Aquele era um tempo de magia e de feitiçaria. A magia ficava por conta dos gênios da locução esportiva e a feitiçaria era obra do feiticeiro Fleitas Solich, o maior estrategista que o futebol carioca já conheceu.
Era também um tempo de diretores sérios e dedicados à administração dos clubes do seu coração, como Gilberto Cardoso. E, por fim, eu diria aos mais jovens torcedores rubro-negros que, jogadores como Dequinha, Jordan, Joel, Rubens, Índio, Benitez, Evaristo e o goleador Dida, não serão jamais esquecidos por quem acompanhava e torcia por seu time, junto a um aparelho radiofônico, naquela que foi conhecida como a Era do Rádio.


4 comentários:

Flora Maria disse...

Ao contrário de você, sempre desgostei de futebol e detestava - detesto !!!- ouvir aqueles homens "possuídos" gritando histericamente enquanto irradiavam as partidas futebolísticas !

Mas, seguindo a onda de nostalgia, tudo que já passou ganha uma conotação bonita.

Sua postagem, como sempre, está ótima, meu querido !

Beijo

Gilberto Gonçalves disse...

Minha sensata e querida Flora:
A sua opinião é muito coerente com o que penso, mas existe em todo esporte um lado oculto que ninguém percebe. E esse aspecto místico me seduz e sempre me encantou.
O poder da mente sobre o resultado final. A estética coreográfica dos movimentos dos atletas. A justiça no resultado final. A obsessão fanática da torcida e a influência sobre o inconsciente coletivo.
Tudo isso, quando visto sob a luz do bom senso, é muito cativante.

▶ Dados fornecidos
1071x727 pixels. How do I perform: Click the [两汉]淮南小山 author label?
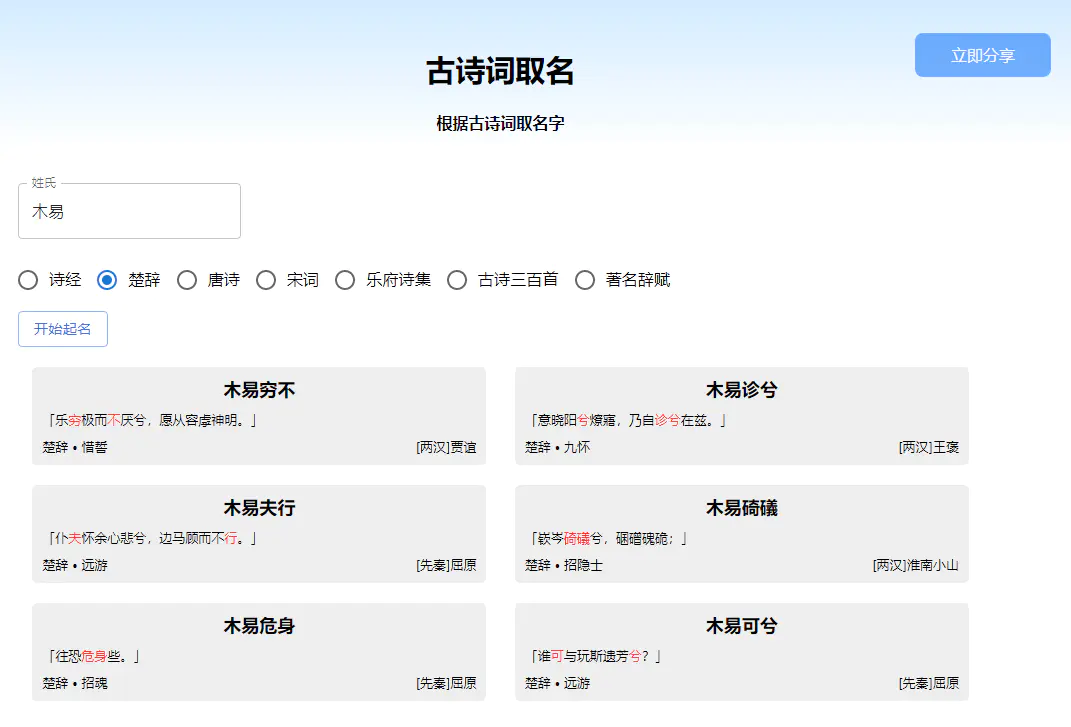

▶ Tarefas escritas
1 > Segundo o texto sobre o futebol na Era do Rádio, quem foi o maior estrategista que o futebol carioca já conheceu?
2 > Continue o texto sobre o futebol na Era do Rádio a partir do ponto em que ele termina.
Os dados formam um material separado, sem relação com o texto sobre o futebol na Era do Rádio.

▶ Resultados do exercício
1 > O feiticeiro Fleitas Solich.

2 >
E, é bom não esquecer que, por trás de todo atleta, existe uma alma que o torna um ser espiritual que merece o nosso apreço e respeito.
Melhor do que torcer por um resultado, é entendê-lo.
Um beijo de gratidão, por esse esforço de vir comentar sobre esporte.
Gilberto.

josé maria silveira disse...

Caríssimo Gilberto Gonçalves.
Estou lendo seu blog, que descobri meio por acaso, mas estou me deliciando, pois tenho hoje 58 anos e tudo que aconteceu na área do rádio, tv, esporte nos idos de 60 e 70, gosto muito de ler pois me transporta à uma infância e adolescência sadias e divertidas, que infelizmente nossos filhos não vão poder desfrutar.

PARABENS PELO BLOG.

Gilberto Gonçalves disse...

Meu caro leitor, José Maria:
O seu comentário me levou a reler o texto sobre o meu time, o Flamengo, e senti saudade daqueles tempos da Era do Rádio. Ontem, fiquei decepcionado com a covardia do time contra o Corintians. Pior que a derrota foi a forma como ela aconteceu.
Agradeço as suas palavras muito gentis, e me sinto feliz por poder proporcionar-lhe essas sadias lembranças.
Um forte abraço.
Gilberto.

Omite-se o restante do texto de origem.